Among other notable foodservice mergers and acquisitions that have or will have an impact on company revenue:
- Paris-based Sodexo, after the close of its Latest Year in December 2017 acquired the Centerplate contract-management firm from Olympus Partners for $675 million. Centerplate, with estimated Latest-Year U.S. foodservice revenue of about $790 million, could significantly bolster Sodexo’s balance sheet going forward.
- JAB, in addition to its Panera acquisition, acquired through an affiliate in October 2017 the 270-unit Bruegger’s Bagels bakery-cafe chain from Groupe Le Duff S.A.-affiliate Le Duff America Inc. The company also acquired, through its Panera LLC affiliate, the 304-unit Au Bon Pain bakery-cafe chain held by LNK Partners LLC. And in May of this year, it agreed to acquire Pret A Manger, a London-based bakery-cafe chain, with about 530 locations worldwide, including about 90 in the United States.
- Houston-based Fertitta Entertainment Inc. in August acquired for $57 million the Joe’s Crab Shack and Brick House Tavern & Tap chains out of bankruptcy from J.H. Whitney affiliate Ignite Restaurant Group Inc.
- Private-equity firm Olympus Partners in January sold Overland Park, Kan.-based NPC Restaurant Holdings Inc., a franchisor of Pizza Hut and Wendy’s restaurants in the United States with reported Latest-Year revenue of $1.36 billion, to a privately owned joint-venture group that included Los Angeles-based Eldridge Industries.
- Jack in the Box in March completed its sale of Qdoba to Apollo Global Management in a $305 million cash deal. Affiliates of New York-based Apollo, which also owns the parent companies of the Chuck E. Cheese’s and Peter Piper Pizza dining-and-entertainment brands, gained more than 700 owned and franchised Qdoba restaurants in the U.S. and Canada. In fiscal 2017, the Qdoba brand generated systemwide sales of more than $820 million.
- Restaurant Brands International, parent to the Burger King and Tim Hortons brands, completed its $1.8 billion acquisition of publicly traded Popeyes Louisiana Kitchen Inc. in March 2017, adding more than 2,600 quick-service restaurants to it portfolio. RBI’s Latest-Year revenue includes an estimated $184.1 million in post-acquisition U.S. sales and franchising income from Popeyes.

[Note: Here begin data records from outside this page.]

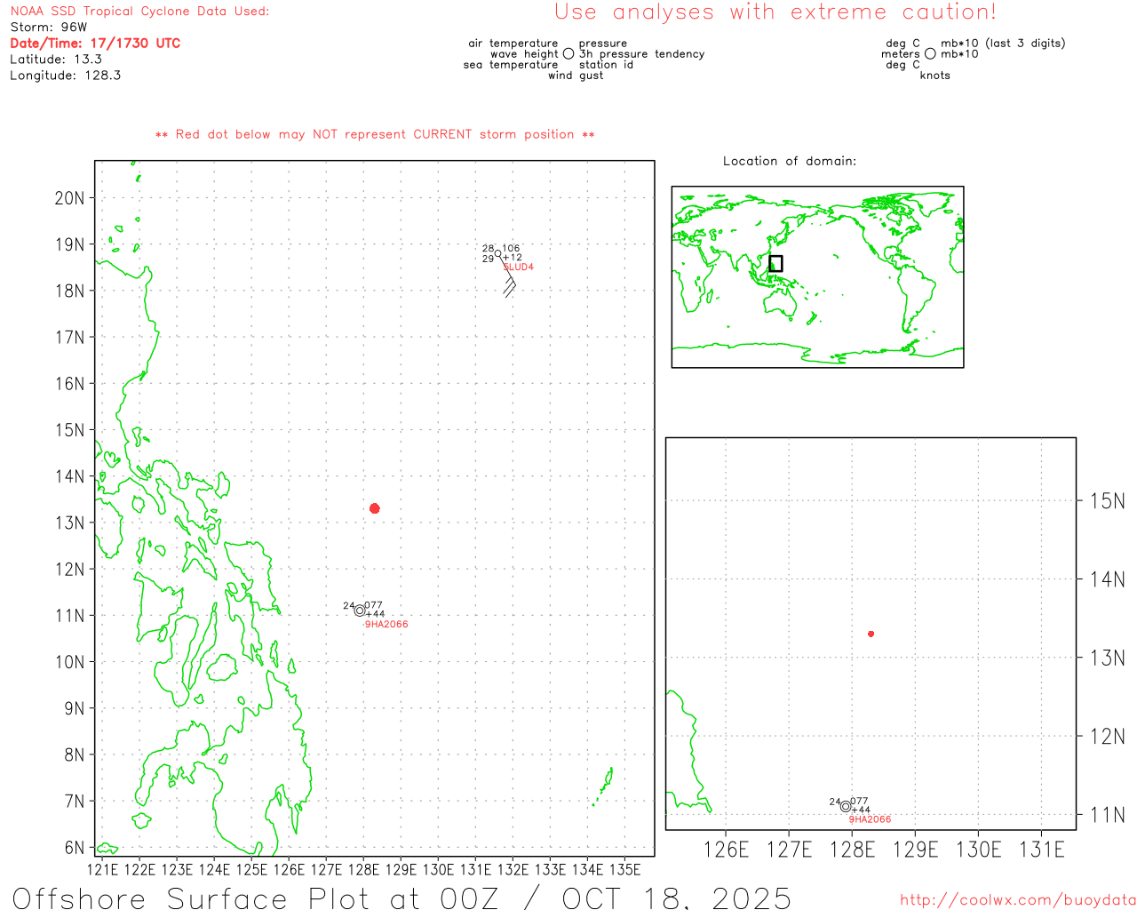This screenshot has width=1137, height=910.
Task: Click the small red storm dot in inset map
Action: [x=871, y=634]
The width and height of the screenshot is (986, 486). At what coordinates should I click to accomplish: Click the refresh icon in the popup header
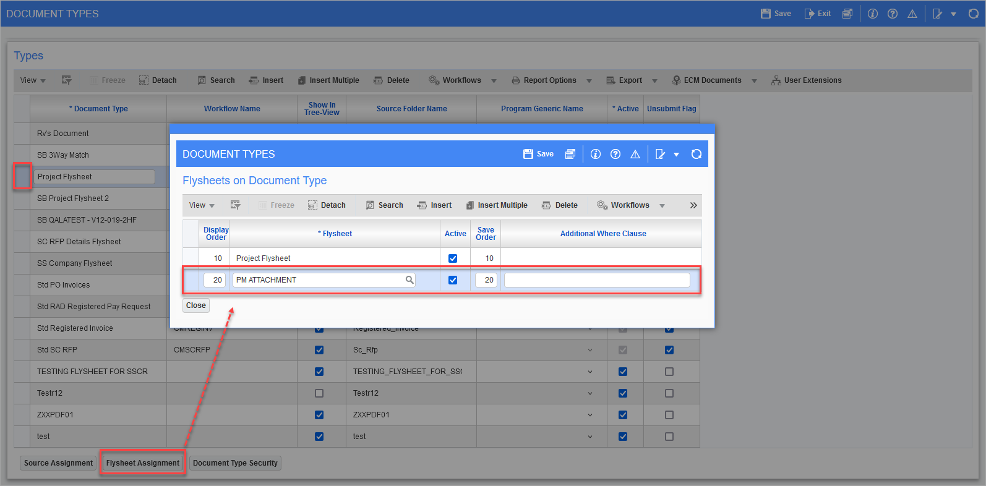pos(696,154)
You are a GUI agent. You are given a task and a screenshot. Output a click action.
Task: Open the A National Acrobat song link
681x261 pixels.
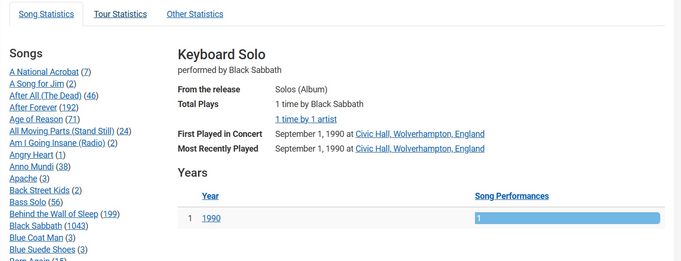coord(44,72)
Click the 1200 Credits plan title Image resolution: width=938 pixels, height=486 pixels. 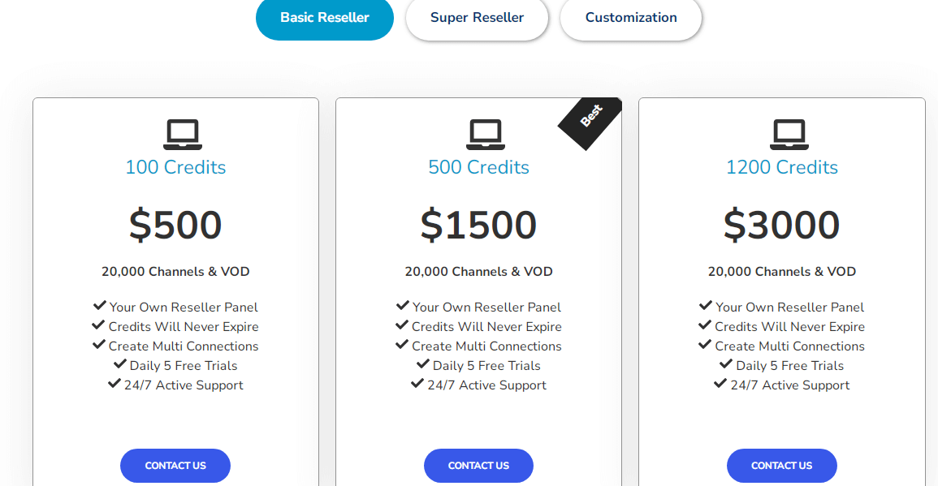pos(781,167)
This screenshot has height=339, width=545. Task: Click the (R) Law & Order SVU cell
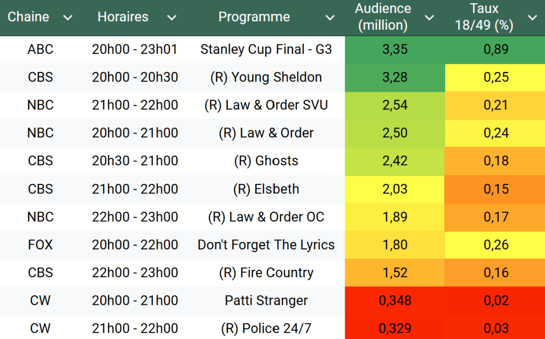[x=266, y=105]
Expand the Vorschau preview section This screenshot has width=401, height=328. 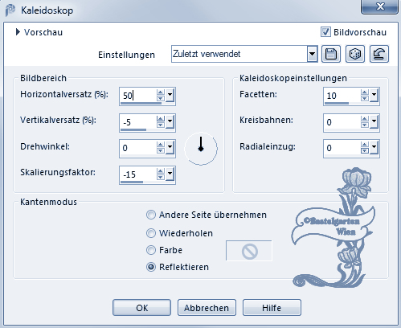pyautogui.click(x=18, y=32)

- Irving, Texas-based Del Frisco’s Restaurant Group Inc., parent to the Double Eagle, Del Frisco’s Grille and Sullivan’s Steakhouse concepts, in June acquired for $325 million the Norwalk, Conn.-based Barteca Restaurant Group and its 15 Barcelona Wine Bar and 16 Bartaco full-service restaurants. Barteca, as a freestanding company, had reported Latest-Year U.S. foodservice revenue of $128.2 million.
- Private-equity deals continued to alter the parent-company landscape, including several over the past year by New York-based Sentinel Capital Partners LLC. In December, Sentinel acquired from Centre Partners Management LLC the 531-unit Captain D’s and 49-unit Grandy’s limited-service chains. The Sentinel acquisition was offset by the February sale of the 350-unit Huddle House family-dining chain to Elysium Management and the April 2017 sale of Checkers and Rally’s Hamburgers chains, with a combined 850 units, to Oak Hill Capital Partners for $525 million.
- Cerberus Capital Management L.P. in January 2017 acquired out of bankruptcy the Garden Fresh Restaurant Corp., parent of the Sweet Tomatoes and Souplantation buffet chains, previously controlled by Sun Capital Partners. Those chains previously were controlled by Sun Capital Partners. In a quick flip, Cerberus, in August 2017, sold Garden Fresh to investor groups led by Perpetual Capital Partners, which now owns controlling interest.